Mayuravarshini Mohana
Not Helpful

Female Genital Mutilation (FGM) is a human rights violation. WHO declares that ‘all procedures that involve partial or total removal of the external female genitalia, or other injury to the female genital organs for non-medical reasons’ are to be considered as FGM. There are four types of genital mutilation: clitoridectomy, excision, infibulation and other procedures involving pricking, piercing and cauterising the genitals. In many communities, predominantly in Africa, The Middle East and some parts of Asia, it forms an integral part of dominant culture, as a result of which, social pressure exists in performing FGM.

FGM has serious physical and mental consequences to women, most of which last throughout their lives. UNFPA points out that the psychological stress induced can effect behavioural disturbances in children and cause them to distrust caregivers, in addition to long term anxiety and depression. It also increases the risk of HIV transmission. It is usually performed by traditional practitioners using sharp objects such as knife, razor blade or broken glass. The procedure itself is dangerously executed and often results in death due to excessive bleeding or infections.

It is no doubt that the practice springs from deep rooted gender inequality. Women’s bodies have always been and continue to be a site of oppression. Aristotle, known for his sexist and misogynist views on women, saw the female as a ‘mutilated male’ positing them as deformed figures. Much of misogynist discourse has been framed around women’s bodies, their essential being. FGM is no exception. It is aimed at controlling women’s bodies and sexuality towards the convenience of the male members of a society. The general belief among communities practising the barbaric act is that women’s sexuality would become insatiable without FGM and that the procedure makes them purer. It is also inflicted to ensure a woman’s virginity and fidelity, and is believed to enhance male sexual pleasure. There are also widely held misconceptions that FGM promotes fertility, child survival, hygiene and aesthetic appeal, but these are just myths fabricated to exert female oppression. While most patriarchal practices control the way a woman’s body behaves through cultural narratives, such procedures as FGM go a step ahead in physically incapacitating the female body.

There are many organisations such as Desert Flower Foundation, ActionAid UK, Daughters of Eve and Equality Now who continue their fight against FGM. The pilot version of Mumkin, an AI-driven app that aims to create a safe space for difficult conversations, focused on Female genital mutilation. The app was co-created by Priya Goswami known for her award winning documentary ‘A Pinch of Skin’ (2012) that addressed FGM practice called khatna in India. This is a great initiative, simply for the fact that it encourages conversations on the topic and breaks silence. Most women who undergo FGM are conditioned to believe that it is a normal procedure, and such initiatives help clear such misconceptions. Some countries, such as Sudan, Kenya and Uganda have taken efforts on the bureaucratic level, such as forming laws prohibiting female genital mutilation.

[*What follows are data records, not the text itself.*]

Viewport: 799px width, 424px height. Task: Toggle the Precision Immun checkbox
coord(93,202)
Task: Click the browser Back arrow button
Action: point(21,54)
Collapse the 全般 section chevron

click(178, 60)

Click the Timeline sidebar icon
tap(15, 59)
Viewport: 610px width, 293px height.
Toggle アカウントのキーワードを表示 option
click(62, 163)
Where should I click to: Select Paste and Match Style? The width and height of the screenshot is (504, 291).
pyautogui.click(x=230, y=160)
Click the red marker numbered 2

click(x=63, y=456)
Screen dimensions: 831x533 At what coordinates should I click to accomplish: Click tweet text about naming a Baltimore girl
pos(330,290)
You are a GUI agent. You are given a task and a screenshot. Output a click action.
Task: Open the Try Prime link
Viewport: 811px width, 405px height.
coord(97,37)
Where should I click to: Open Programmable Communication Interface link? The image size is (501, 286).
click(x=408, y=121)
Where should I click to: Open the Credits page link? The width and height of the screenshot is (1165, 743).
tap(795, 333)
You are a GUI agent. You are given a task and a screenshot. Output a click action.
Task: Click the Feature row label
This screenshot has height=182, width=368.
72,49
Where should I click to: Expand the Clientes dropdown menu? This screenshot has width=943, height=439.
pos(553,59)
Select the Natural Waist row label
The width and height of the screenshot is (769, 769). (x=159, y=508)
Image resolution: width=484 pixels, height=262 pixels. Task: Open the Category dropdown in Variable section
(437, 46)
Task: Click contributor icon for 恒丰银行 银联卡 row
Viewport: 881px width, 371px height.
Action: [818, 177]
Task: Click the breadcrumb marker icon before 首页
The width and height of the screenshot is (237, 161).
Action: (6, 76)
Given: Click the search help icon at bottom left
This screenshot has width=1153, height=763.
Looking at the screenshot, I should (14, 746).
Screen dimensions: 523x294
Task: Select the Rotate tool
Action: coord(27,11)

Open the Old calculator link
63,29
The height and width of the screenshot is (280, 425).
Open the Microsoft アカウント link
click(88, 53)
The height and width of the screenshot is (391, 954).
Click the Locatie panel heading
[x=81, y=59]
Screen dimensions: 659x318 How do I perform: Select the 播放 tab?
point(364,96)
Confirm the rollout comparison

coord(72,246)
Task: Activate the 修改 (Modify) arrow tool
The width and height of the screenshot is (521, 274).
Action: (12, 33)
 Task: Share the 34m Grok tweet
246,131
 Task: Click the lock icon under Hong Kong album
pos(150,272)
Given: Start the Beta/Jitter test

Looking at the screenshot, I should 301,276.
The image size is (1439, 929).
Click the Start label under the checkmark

UNICEF points out that the occurrence of FGM has decreased over the past 30 years, with one in 15 to 19 women having undergone the process as opposed to one in two women 3 decade ago. However, there is a new threat to the progress achieved. Education of women has significantly brought down female genital mutilation because it facilitates women to become bread winners. However, UNESCO estimates that nearly 11 million girls will not return to school after the pandemic. Now that education is curbed, families are more likely to perpetrate FGM so that their daughters can be married off in exchange for dowry. That said, the problem can be tackled if governmental bodies dedicatedly enforce strict laws and supervision to curb what is a highly barbaric practice.